Lucy is the common name of AL 288-1, several hundred pieces of bone fossils representing 40 percent of the skeleton of a female of the hominin species Australopithecus afarensis.
Date discovered: November 24, 1974 Age: 3.2 million years
That is an old toddler!
3-million-year-old toddler? They took a lot longer to grow up than kids do nowadays.
Today they would be arrested for letting the kid climb in trees.
Yes, by the time they reached their college years they were in the neighborhood of 20 million.
Lefty chicks are good at climbing trees...and doing other things to them.
I’m surprised that we ended up without that ability - would seem to be a clear advantage to keeping oneself alive. Even today. My foot doctor says something like 80% of people have bad foot support. Perhaps we weren’t meant to wear shoes?
“i’m THIS many”
I couldn't climb trees anymore after my mid 30s.
It’s a baboon.
Headline reading only... Did it take 3 million years for the toddler to figure out how to climb trees?
Of course it climbed trees - it’s a monkey.
LOL!
Evolution works in mysterious ways.
Our ancestors from 3 million years ago didn’t have slings to carry their babies around in, but, nature/evolution provided the answer until the slings would get invented, and so, back then, nature/evolution gave those babies a grasping toe to allow their mothers to climb trees with no worries about the babies.
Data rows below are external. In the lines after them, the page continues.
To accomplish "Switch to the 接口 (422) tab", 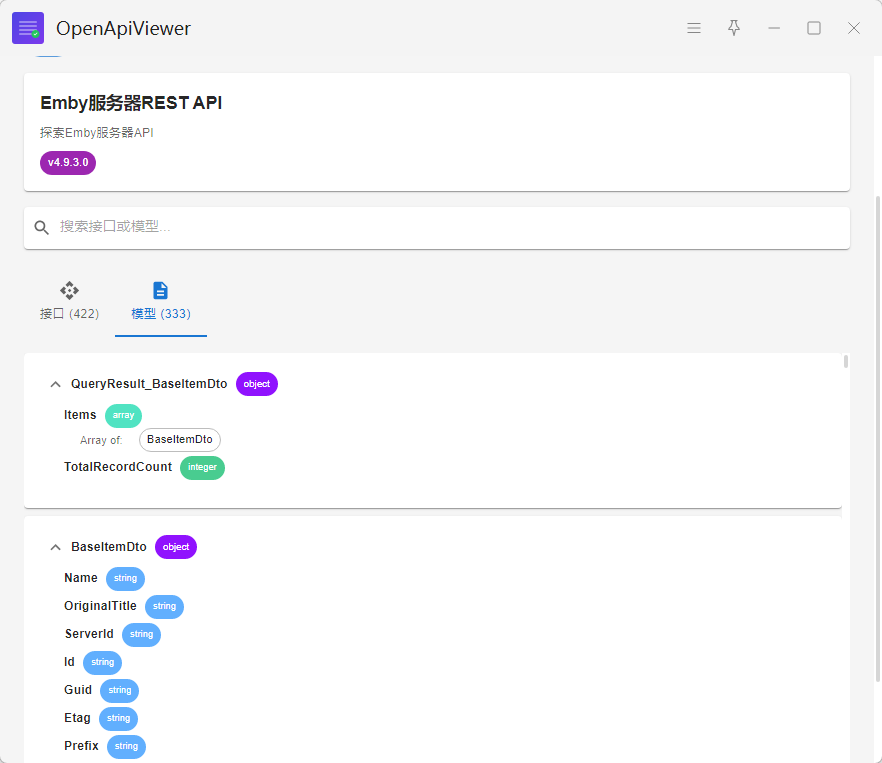I will pos(69,313).
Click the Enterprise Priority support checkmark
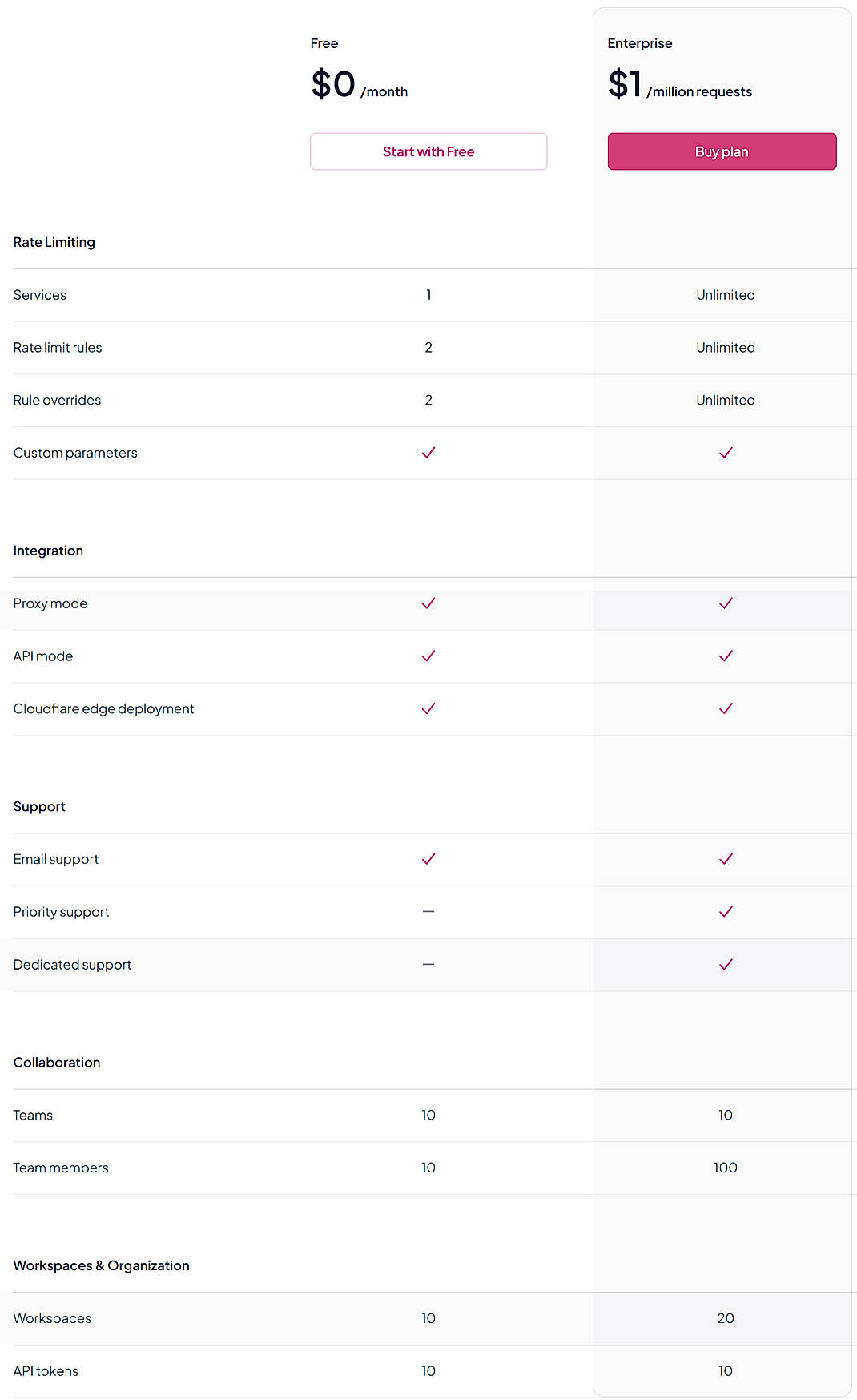The image size is (857, 1400). click(x=726, y=911)
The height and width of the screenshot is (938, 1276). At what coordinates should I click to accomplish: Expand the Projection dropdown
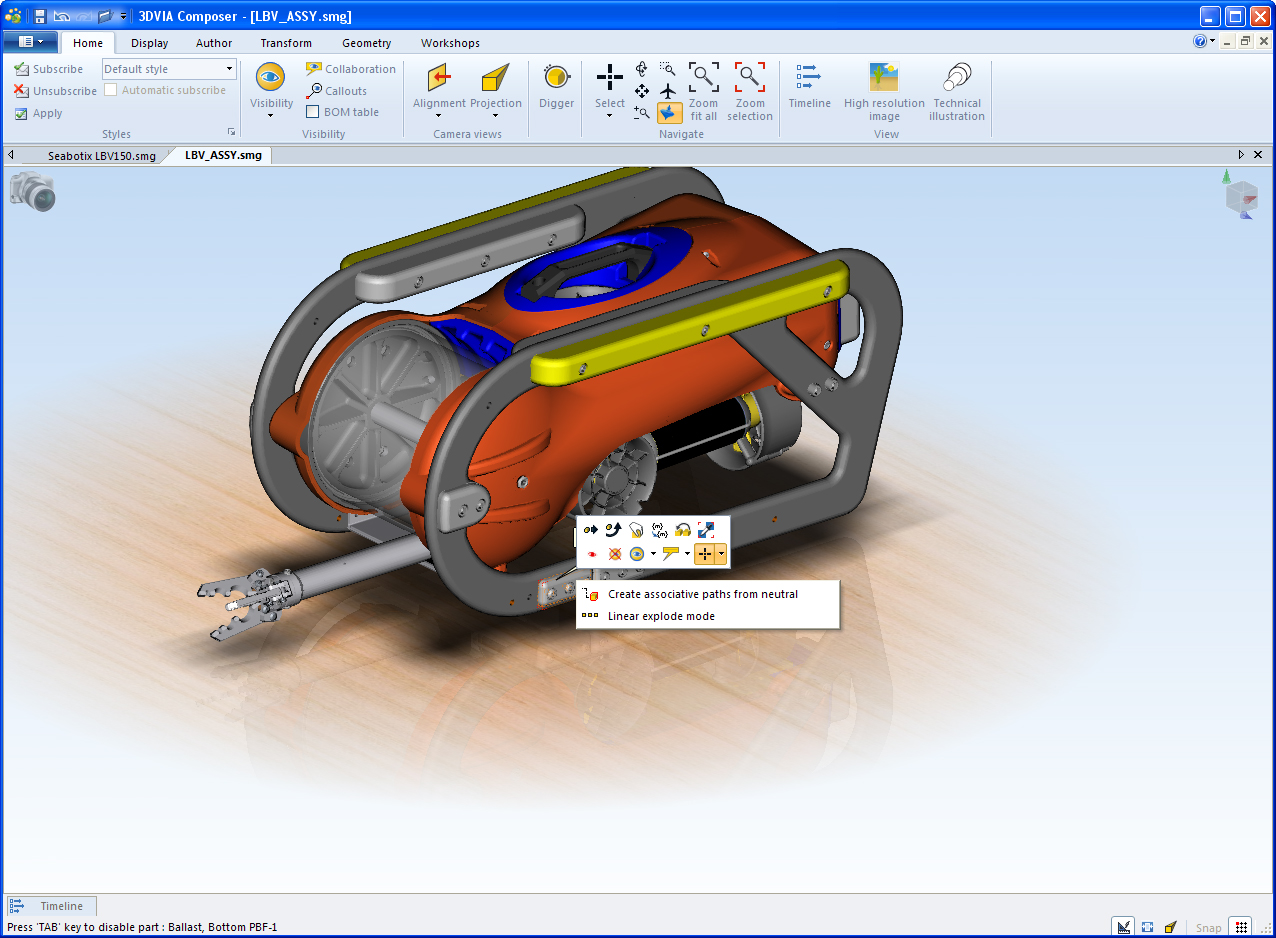pyautogui.click(x=496, y=115)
Now that slings have been invented, those grasping toes were done away with. Nature is so “logical”.
So I guess these stories like to discount the Bible and the Creator God Himself. So are they suggesting God created this 3 million year old toddler with a hook for a toe and that this was the offspring of one of the descendants of Adam and Eve?
But the bigger question remains....
Did this child have racism in his heart ?
Did he feel superior to actual apes?
His legacy depends on the appropriate answer or there will be no statues for him....
Nor endorsement deals
Yep, by their reasoning I have toddlers at my door nightly, begging for treats. I even had to make a doorbell for them. Some around here call them coons though ...
“The Laetoli footprints were most likely made by Australopithecus afarensis [same as the 3-million year old toddler, and ‘Lucy’], an early human whose fossils were found in the same sediment layer.
The entire footprint trail is almost 27 m (88 ft) long and includes impressions of about 70 early human footprints.
3.6 million years ago in Laetoli, Tanzania, two early humans walked through wet volcanic ash. When the nearby volcano erupted again, subsequent layers of ash covered and preserved the oldest known footprints of early humans.
Team members led by paleontologist Mary Leakey stumbled upon animal tracks cemented in the volcanic ash in 1976, but it wasnt until 1978 that Paul Abell joined Leakeys team and found the 88ft (27m) long footprint trail referred to now as The Laetoli Footprints, which includes about 70 early human footprints.
The early humans that left these prints were bipedal and had big toes in line with the rest of their foot. This means that these early human feet were more human-like than ape-like, as apes have highly divergent big toes that help them climb and grasp materials like a thumb does.
The footprints also show that the gait of these early humans was “heel-strike” (the heel of the foot hits first) followed by “toe-off” (the toes push off at the end of the stride)the way modern humans walk.
The close spacing of the footprints is evidence that the people who left them had a short stride, and therefore probably had short legs. It is not until much later that early humans evolved longer legs, enabling them to walk farther, faster, and cover more territory each day.
How do we know these are early human footprints?
The shape of the feet, along with the length and configuration of the toes, show that the Laetoli Footprints were made by an early human, and the only known early human in the region at that time was Au. afarensis.
In fact, fossils of Au. afarensis were found nearby to the footprints and in the same sediment layer, telling scientists that Au. afarensis was in the area at the same time the footprints were left.”